● **EXTRACT PROVIDED**
# # # #

Flail Mower Let's talk flail mowers

   / Let's talk flail mowers #4,462  
I like the idea of the verge/bank mower even though I don't see needing it right now, but the tractor has only got 1 set of rear remotes. Do the verge mowers not require 2 sets?
 
   / Let's talk flail mowers #4,463  
I like the idea of the verge/bank mower even though I don't see needing it right now, but the tractor has only got 1 set of rear remotes. Do the verge mowers not require 2 sets?

You can get around that with a second control valve plumbed into the single pair of remotes in the second circuit as long as its plumbed properly making sure the flow is plumbed correctly with check valves if needed.
 
   / Let's talk flail mowers #4,464  
So, at 447 pages there is a ton of info here. I have a couple questions that will probably take all day searching to find -

I have an old JD 25 flail. Bought it out of an orchard, tore down, cleaned up and basically rebuilt. I've been using the Y knives. For most stuff its great. I do contract field mowing in the area, so I do see a variety of conditions.

In normal field grass, if its dead I can mow at 3mph (low 4th gear) or better if the terrain isn't too rough. Green I'm 2.5-3mph (low 3rd or low 4th).
However we have a grass (I don't know what its called) that will grow in the low lying areas where water pools, and it grows thick! And the stalks are just tough as nails! Even dead I can overload the mower in low 1st gear. Would heavy scoop style knives work better here? Drawbacks? What are the pro/con to going to this style of knife?
I've had to overdrive the PTO just to get through a patch of this stuff without just blowing the belt. I've found running the PTO at 590 i have the best chance to eat through this stuff.
This brings me to my second question, how tight should the belt be? I have 63hp available and I can't seem to get it to the Flail. It will load up and slip the belt. I've been through 2 belts already this year, 1 very old belt (not surprising) and 1 cheap belt cause that was all I could find in a pinch.
 
   / Let's talk flail mowers #4,465  
So, at 447 pages there is a ton of info here. I have a couple questions that will probably take all day searching to find -

I have an old JD 25 flail. Bought it out of an orchard, tore down, cleaned up and basically rebuilt. I've been using the Y knives. For most stuff its great. I do contract field mowing in the area, so I do see a variety of conditions.

In normal field grass, if its dead I can mow at 3mph (low 4th gear) or better if the terrain isn't too rough. Green I'm 2.5-3mph (low 3rd or low 4th).
However we have a grass (I don't know what its called) that will grow in the low lying areas where water pools, and it grows thick! And the stalks are just tough as nails! Even dead I can overload the mower in low 1st gear. Would heavy scoop style knives work better here? Drawbacks? What are the pro/con to going to this style of knife?

# # # #

● **DATA LINES**
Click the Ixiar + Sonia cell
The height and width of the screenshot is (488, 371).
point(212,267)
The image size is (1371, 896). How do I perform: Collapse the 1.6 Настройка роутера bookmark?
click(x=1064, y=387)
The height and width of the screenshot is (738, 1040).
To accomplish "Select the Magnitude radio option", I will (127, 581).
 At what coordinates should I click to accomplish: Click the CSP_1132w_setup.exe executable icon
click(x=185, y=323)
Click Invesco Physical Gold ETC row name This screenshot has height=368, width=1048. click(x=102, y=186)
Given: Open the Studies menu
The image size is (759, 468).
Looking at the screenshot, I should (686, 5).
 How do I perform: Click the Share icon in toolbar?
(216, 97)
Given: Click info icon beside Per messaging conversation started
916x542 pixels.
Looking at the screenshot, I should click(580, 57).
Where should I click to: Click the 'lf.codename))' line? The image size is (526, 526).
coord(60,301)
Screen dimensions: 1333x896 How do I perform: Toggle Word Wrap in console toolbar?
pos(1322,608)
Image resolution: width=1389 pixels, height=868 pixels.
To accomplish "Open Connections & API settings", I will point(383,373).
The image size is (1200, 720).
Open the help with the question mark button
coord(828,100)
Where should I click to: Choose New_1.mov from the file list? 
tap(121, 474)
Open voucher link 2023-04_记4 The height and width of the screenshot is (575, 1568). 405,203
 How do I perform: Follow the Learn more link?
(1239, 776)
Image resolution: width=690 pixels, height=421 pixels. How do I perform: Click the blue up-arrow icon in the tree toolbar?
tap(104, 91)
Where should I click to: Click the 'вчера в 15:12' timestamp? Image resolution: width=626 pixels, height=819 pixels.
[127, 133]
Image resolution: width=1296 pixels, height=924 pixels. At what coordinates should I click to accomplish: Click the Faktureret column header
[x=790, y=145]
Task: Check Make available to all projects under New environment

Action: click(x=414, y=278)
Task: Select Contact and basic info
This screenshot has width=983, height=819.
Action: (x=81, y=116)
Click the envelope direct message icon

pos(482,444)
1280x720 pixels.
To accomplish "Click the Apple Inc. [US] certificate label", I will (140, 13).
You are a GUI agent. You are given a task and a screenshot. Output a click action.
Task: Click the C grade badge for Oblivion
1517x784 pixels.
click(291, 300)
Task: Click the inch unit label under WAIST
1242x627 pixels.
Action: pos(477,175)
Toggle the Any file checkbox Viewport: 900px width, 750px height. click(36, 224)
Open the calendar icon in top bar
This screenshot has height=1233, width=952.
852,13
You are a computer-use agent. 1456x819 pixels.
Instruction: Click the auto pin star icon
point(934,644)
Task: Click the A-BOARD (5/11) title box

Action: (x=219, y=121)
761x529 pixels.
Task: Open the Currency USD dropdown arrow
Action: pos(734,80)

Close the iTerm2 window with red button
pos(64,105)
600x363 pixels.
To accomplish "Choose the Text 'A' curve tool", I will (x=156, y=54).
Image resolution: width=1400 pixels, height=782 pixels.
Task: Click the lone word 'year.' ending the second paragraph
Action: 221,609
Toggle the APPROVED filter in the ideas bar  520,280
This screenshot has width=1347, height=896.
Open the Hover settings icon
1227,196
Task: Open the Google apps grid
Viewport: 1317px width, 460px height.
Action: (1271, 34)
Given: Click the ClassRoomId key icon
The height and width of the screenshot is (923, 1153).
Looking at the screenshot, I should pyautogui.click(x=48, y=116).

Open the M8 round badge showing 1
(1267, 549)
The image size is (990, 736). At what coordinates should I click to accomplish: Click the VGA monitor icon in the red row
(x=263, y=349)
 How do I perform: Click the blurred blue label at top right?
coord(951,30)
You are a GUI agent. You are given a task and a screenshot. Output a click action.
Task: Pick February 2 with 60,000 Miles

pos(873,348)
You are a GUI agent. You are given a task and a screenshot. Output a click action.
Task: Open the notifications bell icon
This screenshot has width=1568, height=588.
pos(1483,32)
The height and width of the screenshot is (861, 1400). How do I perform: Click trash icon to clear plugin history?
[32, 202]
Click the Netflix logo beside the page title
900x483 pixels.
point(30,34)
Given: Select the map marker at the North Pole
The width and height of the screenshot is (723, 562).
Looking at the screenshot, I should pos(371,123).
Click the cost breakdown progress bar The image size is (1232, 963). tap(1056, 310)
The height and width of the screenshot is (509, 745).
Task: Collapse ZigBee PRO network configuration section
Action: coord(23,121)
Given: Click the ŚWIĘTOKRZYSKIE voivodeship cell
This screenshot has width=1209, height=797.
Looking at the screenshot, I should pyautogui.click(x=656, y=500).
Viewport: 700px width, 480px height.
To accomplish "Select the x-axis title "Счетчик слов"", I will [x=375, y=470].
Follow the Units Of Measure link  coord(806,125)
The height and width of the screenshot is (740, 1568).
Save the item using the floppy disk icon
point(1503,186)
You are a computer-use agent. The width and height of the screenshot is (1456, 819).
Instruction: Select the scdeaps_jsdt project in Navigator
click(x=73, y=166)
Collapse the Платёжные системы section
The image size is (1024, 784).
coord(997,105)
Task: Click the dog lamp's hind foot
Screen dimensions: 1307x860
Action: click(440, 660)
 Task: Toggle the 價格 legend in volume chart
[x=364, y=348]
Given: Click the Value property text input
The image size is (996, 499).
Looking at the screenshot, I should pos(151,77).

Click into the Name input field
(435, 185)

# # # #

● **EXERCISE DETAILS**
Rewrite the part of the flail mower thread starting with "You can get" and going on through "valves if needed.", changing "control valve" to "selector valve".

● **WRITTEN ANSWER**
You can get around that with a second selector valve plumbed into the single pair of remotes in the second circuit as long as its plumbed properly making sure the flow is plumbed correctly with check valves if needed.